I am really starting to dislike the term "User Experience", but I'll get back to that.
In the mid-90s I was a bass player in the acoustic music scene in the South, living in Atlanta. If you happen to know Atlanta, to give you some perspective, my band opened New Years Eve at Eddie's Attic in 1994, and headlined New Years Eve in 1995 and 1996.
Eddie's Attic was and still is one of the most important and influential clubs on the acoustic music circuit in the South. Also on that circuit is a club in Nashville called The Bluebird Cafe.
The Bluebird is interesting because it enforces a strict no-talking policy. If you talk to your companions at all during a performance at the Bluebird, you are asked to leave the room.
At one time back in the 90s there was an intense discussion among people on the acoustic music scene as to whether Eddie's should implement a no-talking policy like the Bluebird's. As far as I could tell, the musicians who advocated the most for such a policy were the mediocre performers (you really couldn't get onstage at Eddie's if you were outright bad). The more that the performers had inattentive audiences, the less able they were to command a stage and hold the attention of the audience, the more likely they were to support a no-talking policy.

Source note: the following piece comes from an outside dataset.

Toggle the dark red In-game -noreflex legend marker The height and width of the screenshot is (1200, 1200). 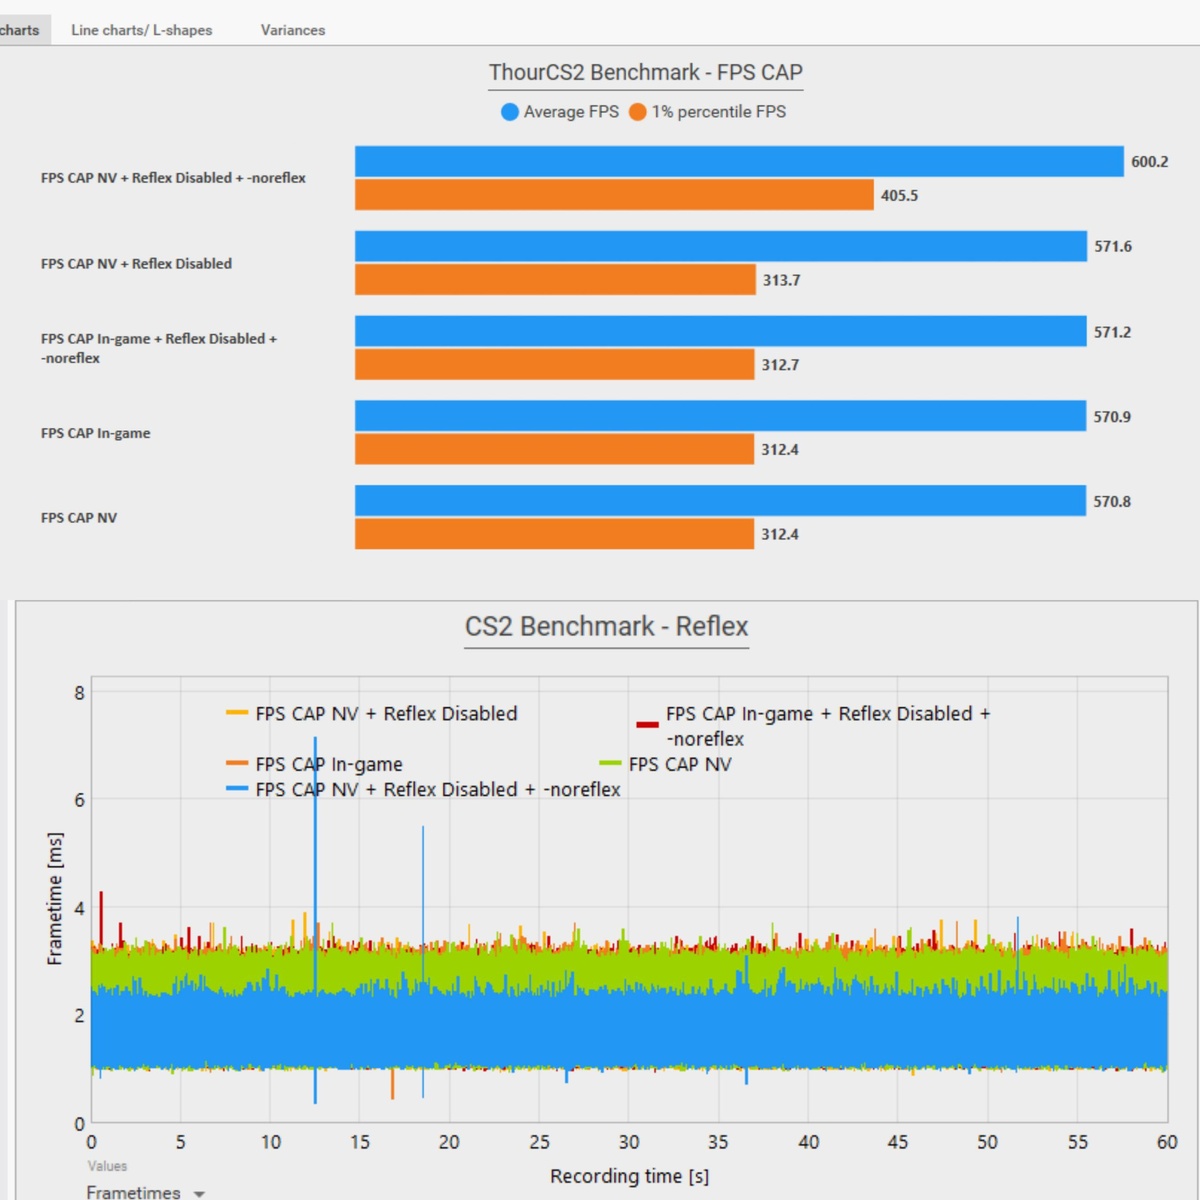click(647, 725)
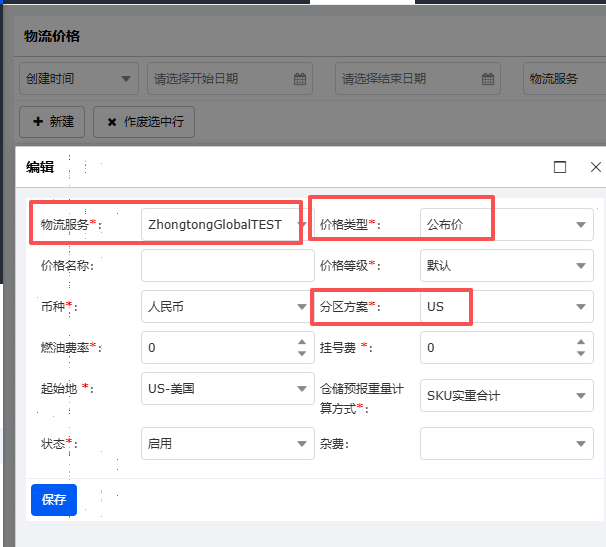This screenshot has width=606, height=547.
Task: Open the 价格类型 dropdown showing 公布价
Action: tap(581, 225)
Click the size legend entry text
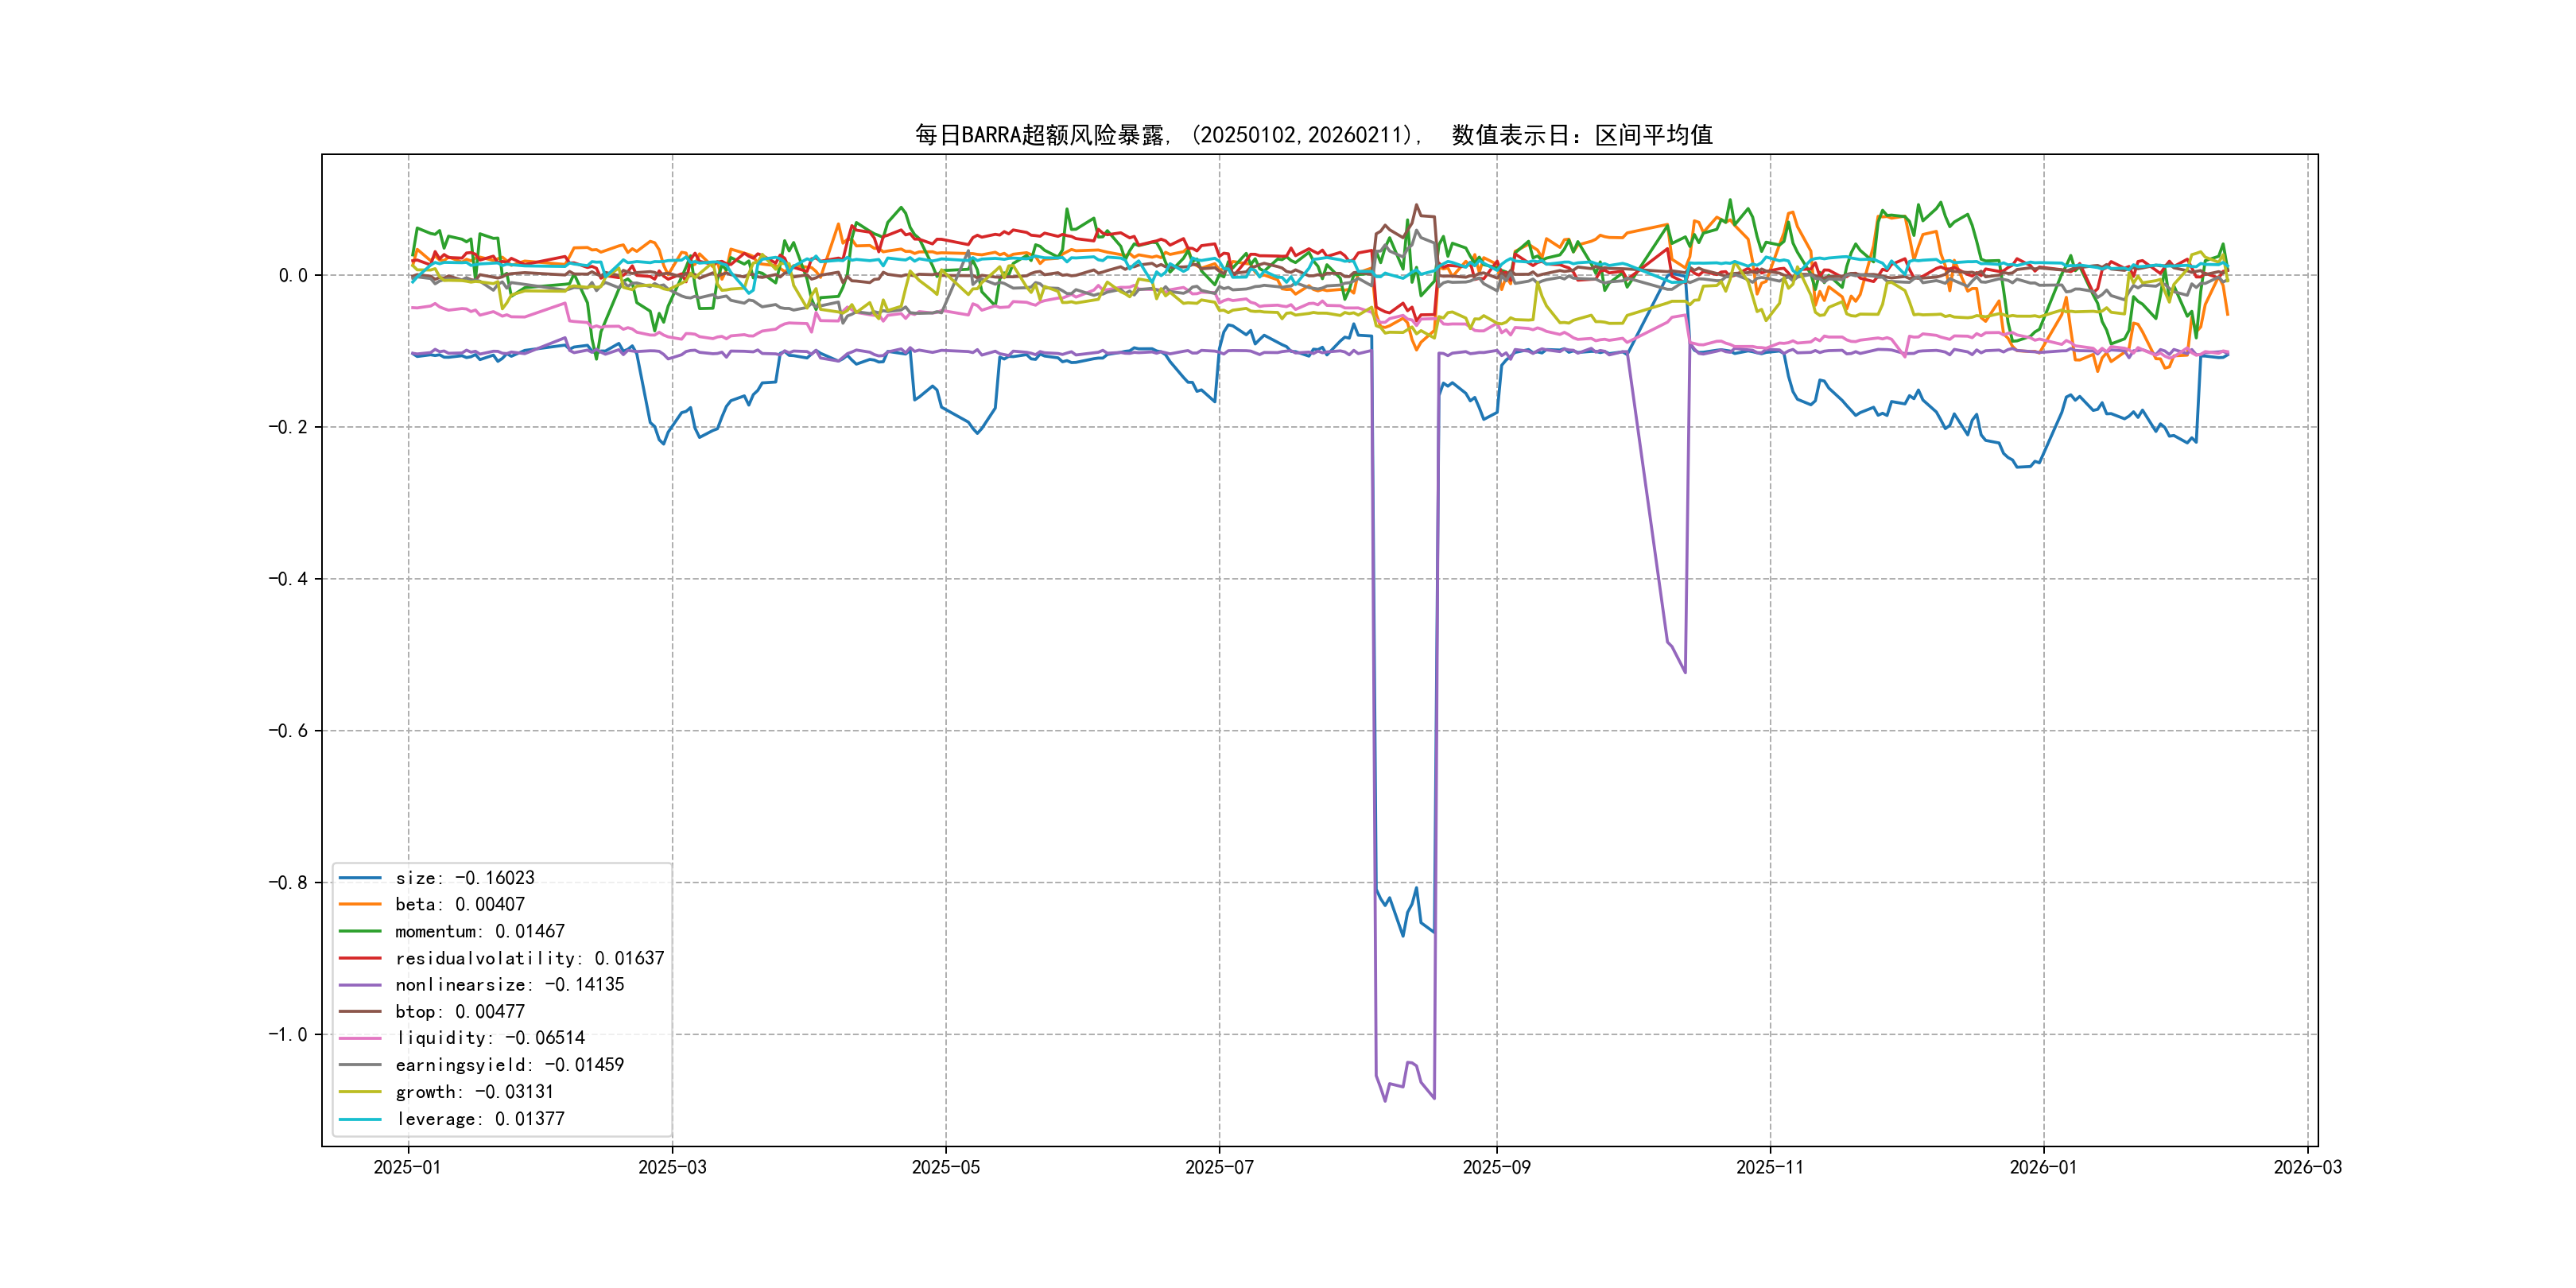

At the time there was a low-circulation newspaper devoted to the Atlanta acoustic music scene that interviewed me on the subject. In that interview I said three things: first, that if you intend to get on stage in the first place, it is your job to command that stage and compel the audience to listen solely by means of your own talent; second, that if you consistently have talkative audiences that don't pay attention, then you should either work on improving your performance, or else stop performing at all; third, that a no-talking policy robs performers of valuable feedback during the course of the performance.

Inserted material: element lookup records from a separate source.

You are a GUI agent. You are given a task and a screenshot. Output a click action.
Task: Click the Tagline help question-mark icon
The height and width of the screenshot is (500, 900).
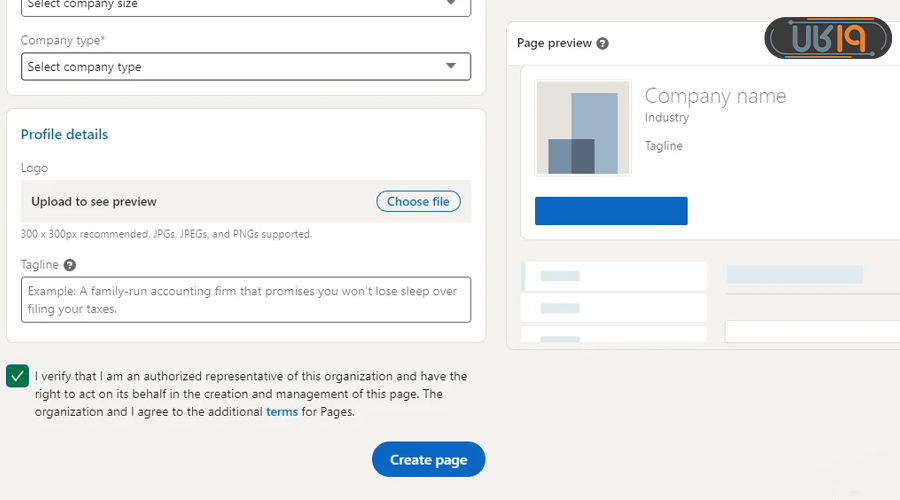(70, 265)

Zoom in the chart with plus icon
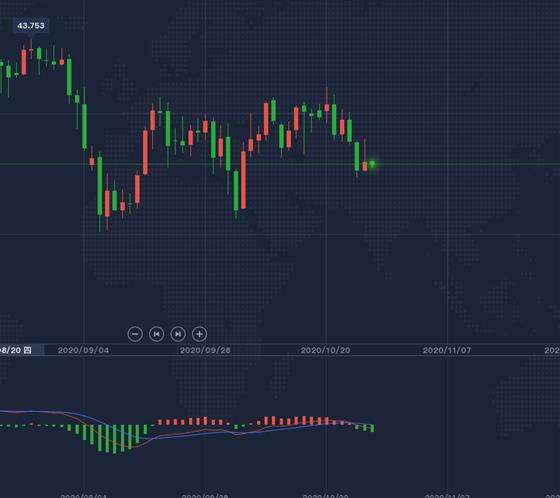click(x=199, y=334)
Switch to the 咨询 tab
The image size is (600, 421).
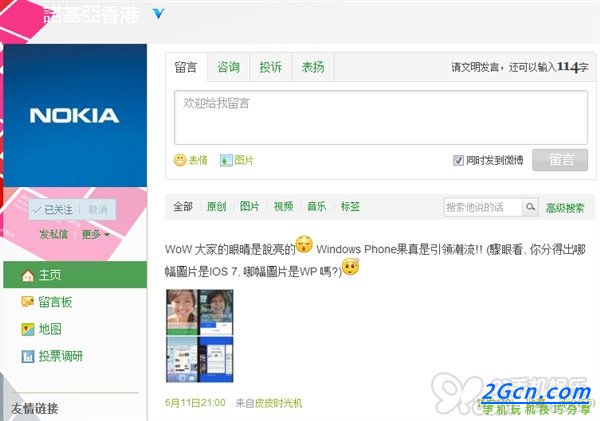[228, 67]
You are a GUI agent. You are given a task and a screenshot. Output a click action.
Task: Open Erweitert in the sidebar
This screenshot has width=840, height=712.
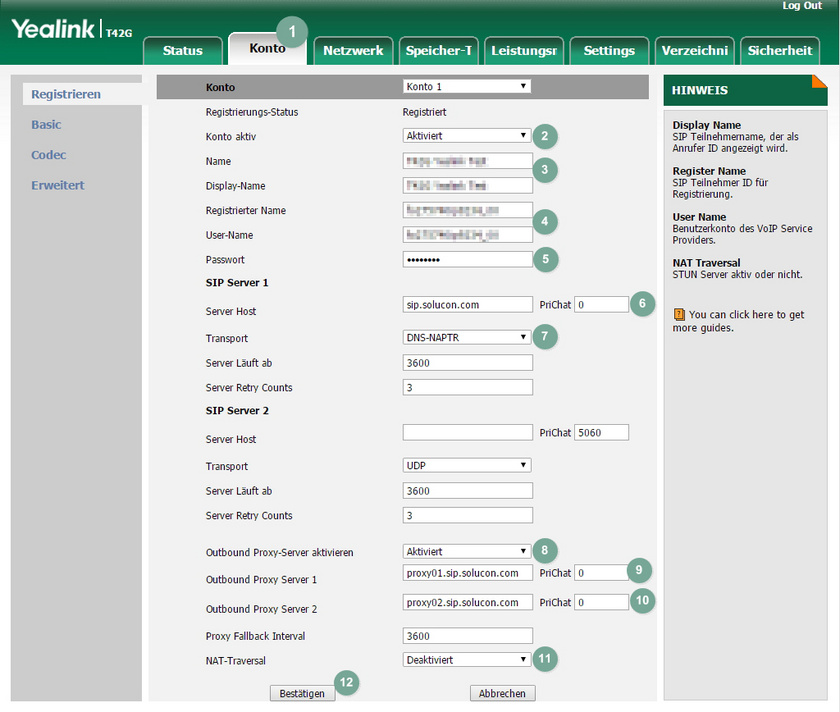58,185
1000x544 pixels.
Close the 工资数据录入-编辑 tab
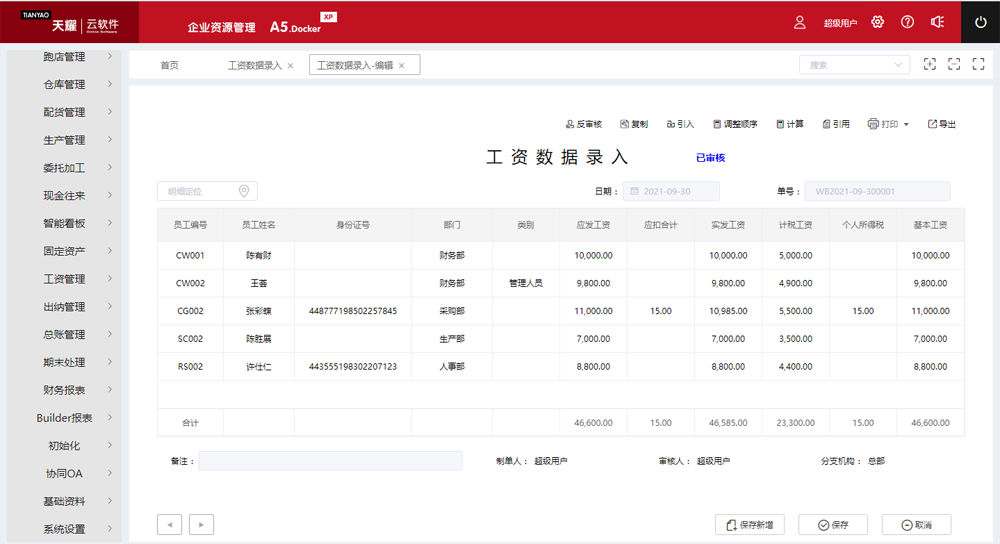click(x=402, y=66)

I dislike the term "User". I think the word "user" has bad connotations and associations. I think it is too easy to turn "users" into "lusers" in our own minds. I far prefer the term "audience" to describe those who consume our software. It is only inanimate objects that have users. Performers have an audience.
Given that preference, I think the use of personas as proxies for types of users may not be a very good practice. It seems far too easy to exclude valuable segments of the potential audience and to miss valuable feedback by blinding oneself by the limits of the particular personas being considered as users.
I think a far more interesting and valid approach to UX work is to do things like instrument servers so that we can track in real time the activity of the largest groups of people using our software that we can muster, and to have that activity influence our development and delivery work as nearly instantaneously as possible. And of course, doing that also lets us know when the audience is not paying attention. This is exactly the feedback loop that audience applause provides performers on stage.